Le marché immobilier britannique contemple ses invendus et accuse les taux hypothécaires et les missiles iraniens
Le marché immobilier britannique voit les invendus s'accumuler alors que les taux hypothécaires grimpent - merci l'Iran - et que les acheteurs se font désirer.
Trois logements sur cinq mis en vente depuis janvier sont toujours sur le marché, rapporte Zoopla, alors que les taux hypothécaires élevés donnent aux acheteurs une sévère crise de froideur. Les ventes conclues ont chuté de 7% par rapport à l'année dernière, le Pays de Galles et les East Midlands subissant les plus lourdes pertes avec des baisses respectives de 12% et 11%.
Les primo-accédants sont les plus touchés, grâce à une hausse des taux hypothécaires en avril - provoquée par les bouleversements financiers de la guerre américano-israélienne avec l'Iran - qui a ajouté en moyenne 125 £ par mois à un prêt hypothécaire typique à son pic par rapport à janvier. À Londres, ce chiffre était de 232 £ par mois supplémentaires pour les primo-accédants. Le taux fixe moyen sur deux ans est passé de 4,83% début mars à un pic de 5,90% le 12 avril, avant de se stabiliser légèrement à 5,54%, selon Moneyfacts. Cela a contribué à faire baisser la demande des acheteurs de 15% sur un an.
Mais tout n'est pas sombre : dans le nord-est de l'Angleterre, les primo-accédants n'ont vu qu'une augmentation de 66 £ par mois. Richard Donnell de Zoopla note : « Le tableau national ne peut vous en dire que peu. Pour les vendeurs qui attendent encore une offre, la conversation à avoir porte sur le prix. » Il ajoute que les récentes baisses de taux sont un signal positif pour les acheteurs. Pendant ce temps, la Banque d'Angleterre rapporte que les approbations hypothécaires ont atteint un plus bas de deux ans et demi en mai.
Deux tiers des appartements d'une et deux chambres mis en vente cette année restent invendus, tandis que les maisons de deux et trois chambres se vendent à un rythme plus soutenu. Les agents immobiliers signalent un décalage entre l'offre et la demande dans toutes les gammes de prix, l'incertitude liée à la guerre en Iran et le changement de direction politique au Royaume-Uni n'aidant pas. Jeremy Leaf, agent immobilier dans le nord de Londres, déclare : « Les ventes prennent beaucoup plus de temps et il est de plus en plus difficile de générer de l'engagement. »

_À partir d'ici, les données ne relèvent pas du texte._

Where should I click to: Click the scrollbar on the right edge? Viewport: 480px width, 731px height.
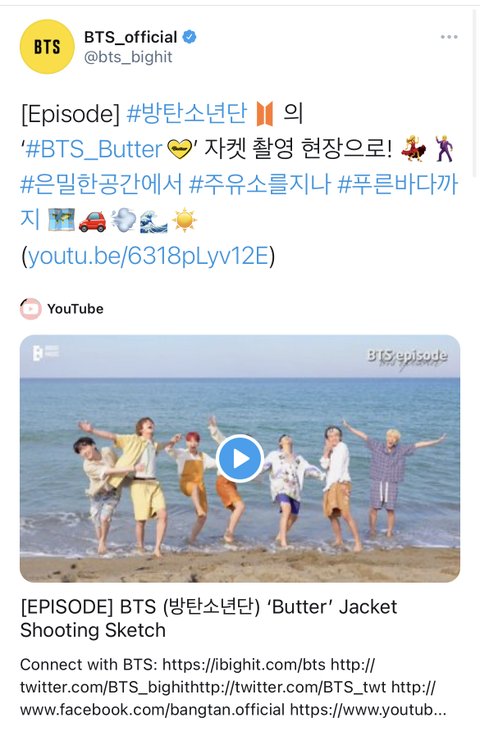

Lucian Cook de Savills pointe des problèmes plus larges : l'incertitude économique, la réforme réglementaire dans le secteur locatif privé qui apporte plus de biens sur le marché, et les préoccupations fiscales dans le haut de gamme. Alors, si vous essayez de vendre, peut-être baissez le prix - ou déclenchez une guerre, apparemment.